A view from the 34th floor of the Bell office tower which overlooks the proposed new Arena District in downtown Edmonton, Alberta on April 08, 2010. The areas which now serves as parking lots is what Edmonton Oilers owner Daryl Katz is asking for the city of Edmonton to pay up to $400 million for the development of what he is calling the new Edmonton Arena District which would include a new arena for the Edmonton Oilers surrounded by an entertainment centre, hotels, casino and office towers.The Globe and Mail

Edmonton Oilers owner Daryl Katz made his bid for a new arena official Monday with a zoning application for a large swath of land on the edge of downtown.

In addition to an arena that the NHL team would call home, the application calls for a casino and a mix of hotels, apartments, retailers, broadcasting and movie studios, exhibition and convention facilities and nightclubs.

The land being considered is a 6.5-hectare plot near the present Baccarat Casino just north of the downtown core. None of the buildings would be taller that 60 storeys, the application says.

The city's general manager of planning and development, Gary Klassen, said the application is the first formal step and doesn't commit the city to anything.

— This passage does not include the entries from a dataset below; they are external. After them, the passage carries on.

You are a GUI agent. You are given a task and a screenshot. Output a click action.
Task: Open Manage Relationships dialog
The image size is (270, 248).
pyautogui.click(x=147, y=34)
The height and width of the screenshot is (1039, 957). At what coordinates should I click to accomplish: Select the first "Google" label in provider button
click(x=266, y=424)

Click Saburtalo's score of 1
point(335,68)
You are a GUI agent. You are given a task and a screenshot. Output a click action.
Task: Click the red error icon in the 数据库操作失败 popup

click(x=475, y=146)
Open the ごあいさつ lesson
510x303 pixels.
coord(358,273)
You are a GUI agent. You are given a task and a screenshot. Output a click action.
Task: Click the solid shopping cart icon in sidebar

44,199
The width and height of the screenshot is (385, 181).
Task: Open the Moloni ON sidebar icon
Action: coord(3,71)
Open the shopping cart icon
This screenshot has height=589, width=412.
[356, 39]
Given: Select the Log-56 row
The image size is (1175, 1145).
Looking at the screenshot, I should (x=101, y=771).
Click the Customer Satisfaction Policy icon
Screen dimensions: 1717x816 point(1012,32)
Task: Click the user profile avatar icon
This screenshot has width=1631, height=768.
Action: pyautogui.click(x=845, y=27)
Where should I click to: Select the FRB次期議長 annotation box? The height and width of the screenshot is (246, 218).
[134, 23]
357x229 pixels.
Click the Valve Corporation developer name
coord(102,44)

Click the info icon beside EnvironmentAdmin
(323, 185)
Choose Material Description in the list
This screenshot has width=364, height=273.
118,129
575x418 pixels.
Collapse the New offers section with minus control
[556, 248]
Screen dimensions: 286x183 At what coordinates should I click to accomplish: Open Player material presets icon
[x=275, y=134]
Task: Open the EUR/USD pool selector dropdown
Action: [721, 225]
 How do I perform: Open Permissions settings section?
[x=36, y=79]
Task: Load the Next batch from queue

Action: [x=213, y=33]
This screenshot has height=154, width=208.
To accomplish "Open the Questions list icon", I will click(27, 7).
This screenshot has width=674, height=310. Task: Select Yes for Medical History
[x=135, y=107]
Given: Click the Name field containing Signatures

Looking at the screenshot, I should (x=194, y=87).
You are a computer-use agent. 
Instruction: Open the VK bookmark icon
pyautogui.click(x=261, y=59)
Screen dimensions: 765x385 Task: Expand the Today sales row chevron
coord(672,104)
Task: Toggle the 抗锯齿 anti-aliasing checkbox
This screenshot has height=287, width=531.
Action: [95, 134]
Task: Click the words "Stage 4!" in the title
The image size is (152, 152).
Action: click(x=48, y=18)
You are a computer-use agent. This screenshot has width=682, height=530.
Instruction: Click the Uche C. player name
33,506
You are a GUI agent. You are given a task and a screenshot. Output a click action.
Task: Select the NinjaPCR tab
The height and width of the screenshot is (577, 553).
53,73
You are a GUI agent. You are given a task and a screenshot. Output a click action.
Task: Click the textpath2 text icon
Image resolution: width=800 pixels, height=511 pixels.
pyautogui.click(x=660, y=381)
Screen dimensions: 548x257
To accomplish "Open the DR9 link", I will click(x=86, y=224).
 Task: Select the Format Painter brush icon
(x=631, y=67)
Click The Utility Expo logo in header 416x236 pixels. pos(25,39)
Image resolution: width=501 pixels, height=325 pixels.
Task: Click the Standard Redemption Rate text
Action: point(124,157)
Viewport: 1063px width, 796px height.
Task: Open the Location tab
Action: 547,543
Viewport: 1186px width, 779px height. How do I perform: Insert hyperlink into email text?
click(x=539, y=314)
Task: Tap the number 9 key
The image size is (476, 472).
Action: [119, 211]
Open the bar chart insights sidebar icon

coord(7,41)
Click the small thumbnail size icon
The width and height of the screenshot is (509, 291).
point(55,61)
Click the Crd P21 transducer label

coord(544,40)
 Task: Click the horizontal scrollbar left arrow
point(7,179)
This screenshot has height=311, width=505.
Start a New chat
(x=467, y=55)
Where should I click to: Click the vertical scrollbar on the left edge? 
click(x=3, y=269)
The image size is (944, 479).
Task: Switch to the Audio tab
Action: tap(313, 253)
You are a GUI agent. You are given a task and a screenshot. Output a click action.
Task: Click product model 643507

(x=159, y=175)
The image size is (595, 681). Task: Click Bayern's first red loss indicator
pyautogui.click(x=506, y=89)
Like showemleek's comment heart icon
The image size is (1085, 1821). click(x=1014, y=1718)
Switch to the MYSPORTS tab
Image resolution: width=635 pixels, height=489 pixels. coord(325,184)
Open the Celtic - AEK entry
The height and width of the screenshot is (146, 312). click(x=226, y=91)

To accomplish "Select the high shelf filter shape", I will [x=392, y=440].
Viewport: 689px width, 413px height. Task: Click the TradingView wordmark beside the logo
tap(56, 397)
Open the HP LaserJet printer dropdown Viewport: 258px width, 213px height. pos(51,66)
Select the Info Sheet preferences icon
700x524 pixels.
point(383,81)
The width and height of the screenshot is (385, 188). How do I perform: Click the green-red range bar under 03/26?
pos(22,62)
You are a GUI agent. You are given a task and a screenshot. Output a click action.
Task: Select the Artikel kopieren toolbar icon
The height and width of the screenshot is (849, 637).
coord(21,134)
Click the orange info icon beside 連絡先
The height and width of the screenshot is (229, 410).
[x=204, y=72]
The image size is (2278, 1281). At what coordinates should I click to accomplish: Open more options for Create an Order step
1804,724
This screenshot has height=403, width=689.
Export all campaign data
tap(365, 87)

"Its intent is to allow for a development of this nature to be considered," Klassen said.

The application does not include any architectural drawings, which will come at a later time when the development permit stage is underway.

It also stays away from the contentious issues of cost and funding.

In February, the Katz Group revealed it wants the city to pay for and own the $400-million arena. Katz, it was suggested, would invest in the surrounding entertainment district, the property taxes from which could be used to pay off the arena.

Debate has been alternately simmering and boiling for more than two years in the Alberta capital over what's to be done with Rexall Place, the time-worn circular building that has been the Oilers' home since the team's World Hockey Association Days in the early 1970s.

Almost all agree the arena - located in an industrial area in the city's northeast - does not meet the standards of current NHL rinks. It has narrow concourses, long lineups for washrooms, little to no room for modern satellite and TV trucks and a dispiriting smooth-grey cement on rough-grey cement interior decor.

The team's lease on Rexall Place is up in 2014.

The debate over a new home is a hot topic because the Oilers, who won five Stanley Cups in the 1980s and early 1990s with big names such as Wayne Gretzky and Mark Messier, have become part of the city's identity and cultural DNA.

Even though the team hasn't won a championship for two decades and finished dead last in the NHL this season, Oilermania dominates sports pages and sports talk-radio.

The city now needs to determine whether the arena project is in line with its own downtown development vision.

"We certainly understand the (objectives) in the new downtown plan, to ensure that there is street-level activation and that the downtown be laudable and sustainable," said Bob Black, who speaks for the sports and entertainment arm of the Katz Group.

Black believes shovels could be in the ground by early 2012 and the rink built in time for the start of the 2014 season.

Civic officials will spend the next few days taking a closer look at the application. In the near future, a date will be set for a public meeting. Following the public meeting, city council will vote on the application.